Maret 29, 2024
iden

KPU di Daerah Siapkan Data untuk Hadapi Gugatan

JAKARTA, KOMPAS –  Komisi Pemilihan Umum di daerah yang menggelar pilkada serentak 2018 diinstruksikan untuk mengumpulkan data, dokumen, serta memerinci hal-hal substantif yang harus dijelaskan jika muncul gugatan hasil ataupun aduan pelanggaran etik dari peserta. Penyelenggara pemilu harus bisa mempertanggungjawabkan hasil kerjanya dari berbagai aspek.

Sesuai dengan Undang-Undang Nomor 10 Tahun 2016 tentang Pilkada, peserta bisa mengajukan permohonan perselisihan hasil penghitungan suara ke Mahkamah Konstitusi maksimal tiga hari kerja setelah penetapan rekapitulasi hasil perolehan suara. Sesuai jadwal, rekapitulasi dan penetapan di tingkat kabupaten dan kota berlangsung 4-6 Juli, sedangkan di tingkat provinsi untuk pemilihan gubernur pada 7-9 Juli.

^^^^

:: Tugas 1 ::
Apakah pernyataan (a), (b), dan (c) berikut sesuai dengan teks tentang persiapan KPU di atas? Jawab ya atau tidak untuk tiap pernyataan, lalu kutip kata-kata teks yang menentukan.
(a) Peserta dapat mengajukan permohonan ke Mahkamah Konstitusi paling lambat tiga hari kerja setelah penetapan rekapitulasi.
(b) Rekapitulasi untuk pemilihan gubernur di tingkat provinsi berlangsung 4-6 Juli.
(c) Ketentuan pengajuan permohonan itu diatur dalam Undang-Undang Nomor 10 Tahun 2016.
:: Tugas 2 ::
Menurut teks tentang persiapan KPU di atas, apa yang diinstruksikan kepada Komisi Pemilihan Umum di daerah yang menggelar pilkada serentak 2018?

:: Data lokasi kata dan elemen ::
^^^^

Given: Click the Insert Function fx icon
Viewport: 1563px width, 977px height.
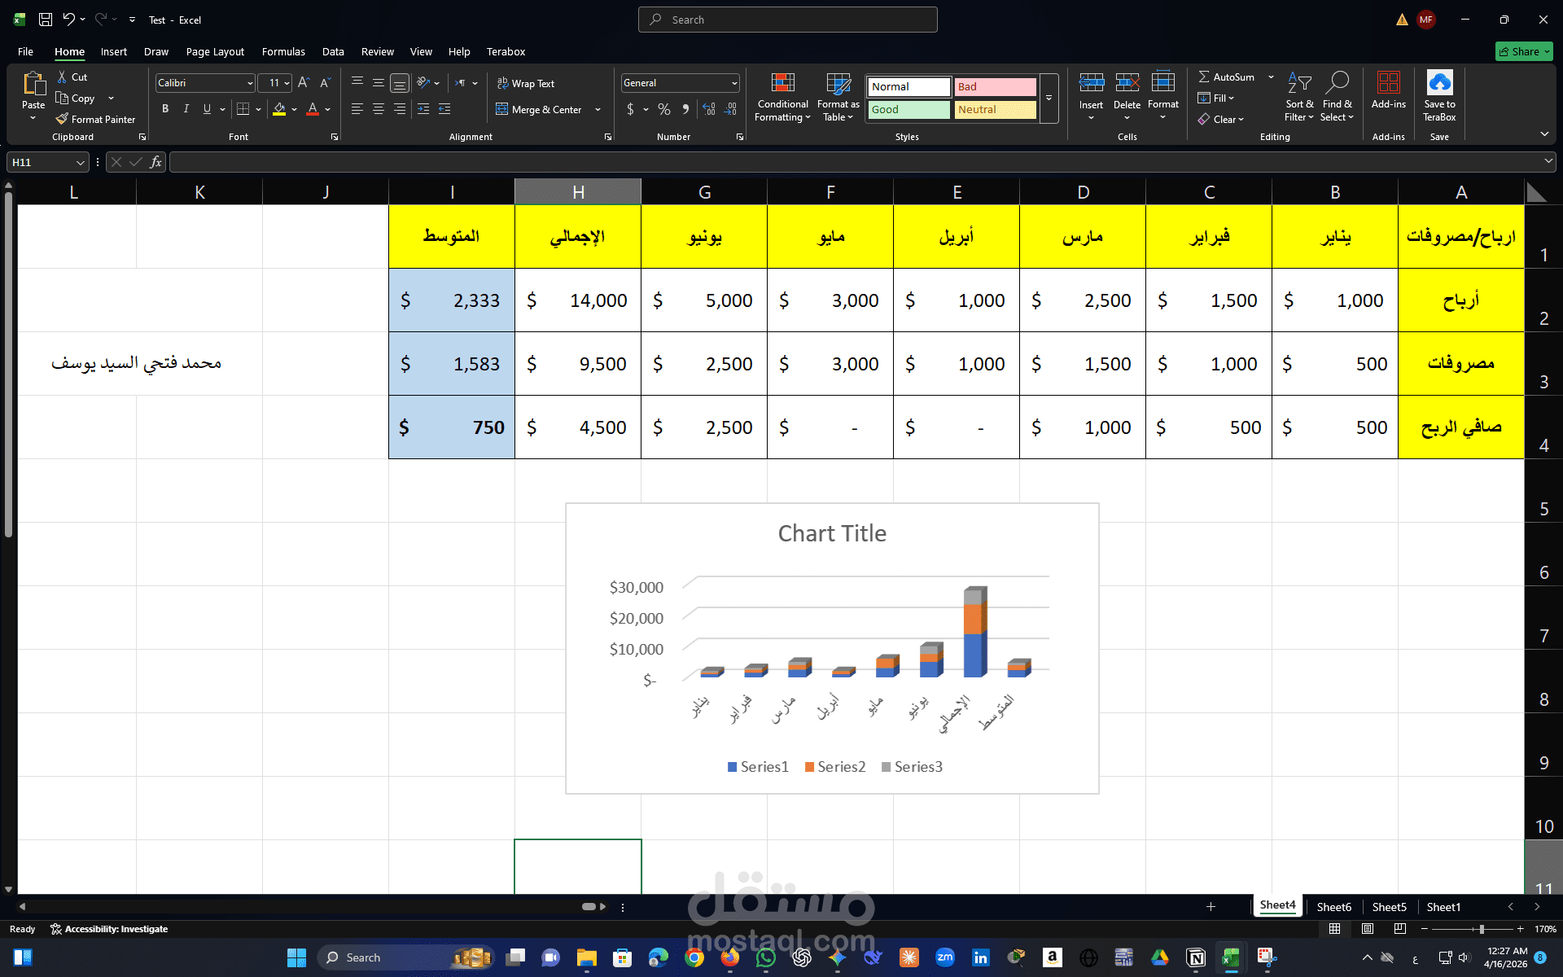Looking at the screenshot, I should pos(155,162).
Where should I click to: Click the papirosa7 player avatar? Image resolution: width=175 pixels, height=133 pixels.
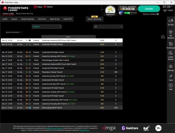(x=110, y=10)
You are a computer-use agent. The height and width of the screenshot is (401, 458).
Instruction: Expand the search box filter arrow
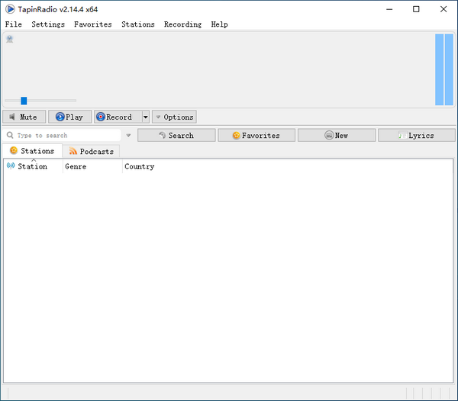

^^^^

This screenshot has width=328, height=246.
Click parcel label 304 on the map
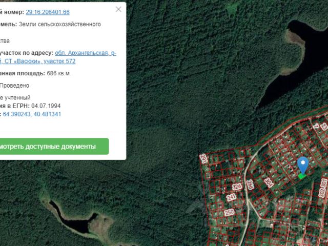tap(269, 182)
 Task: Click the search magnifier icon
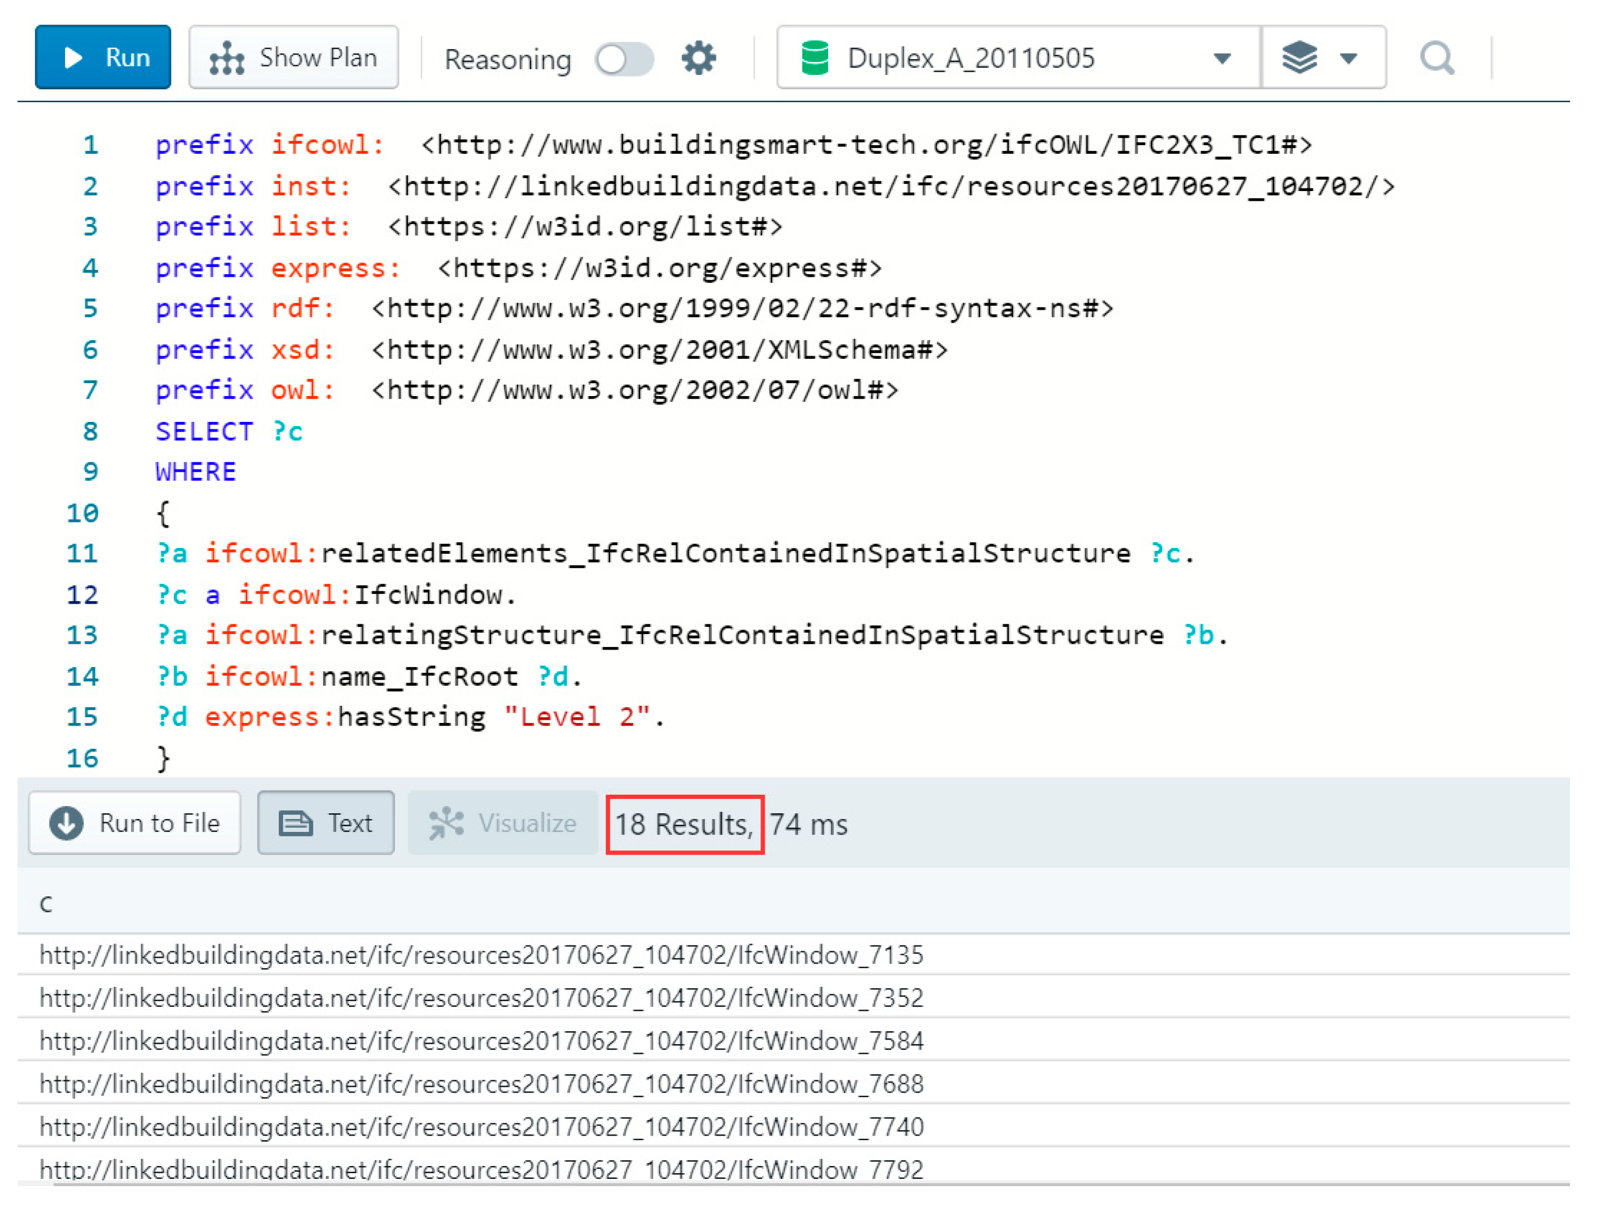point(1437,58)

^^^^

:: Jawaban yang benar 1 ::
(a) Ya: "maksimal tiga hari kerja setelah penetapan rekapitulasi hasil perolehan suara"
(b) Tidak: "sedangkan di tingkat provinsi untuk pemilihan gubernur pada 7-9 Juli"
(c) Ya: "Sesuai dengan Undang-Undang Nomor 10 Tahun 2016 tentang Pilkada"

:: Jawaban yang benar 2 ::
Mengumpulkan data dan dokumen, serta memerinci hal-hal substantif yang harus dijelaskan jika muncul gugatan hasil ataupun aduan pelanggaran etik dari peserta.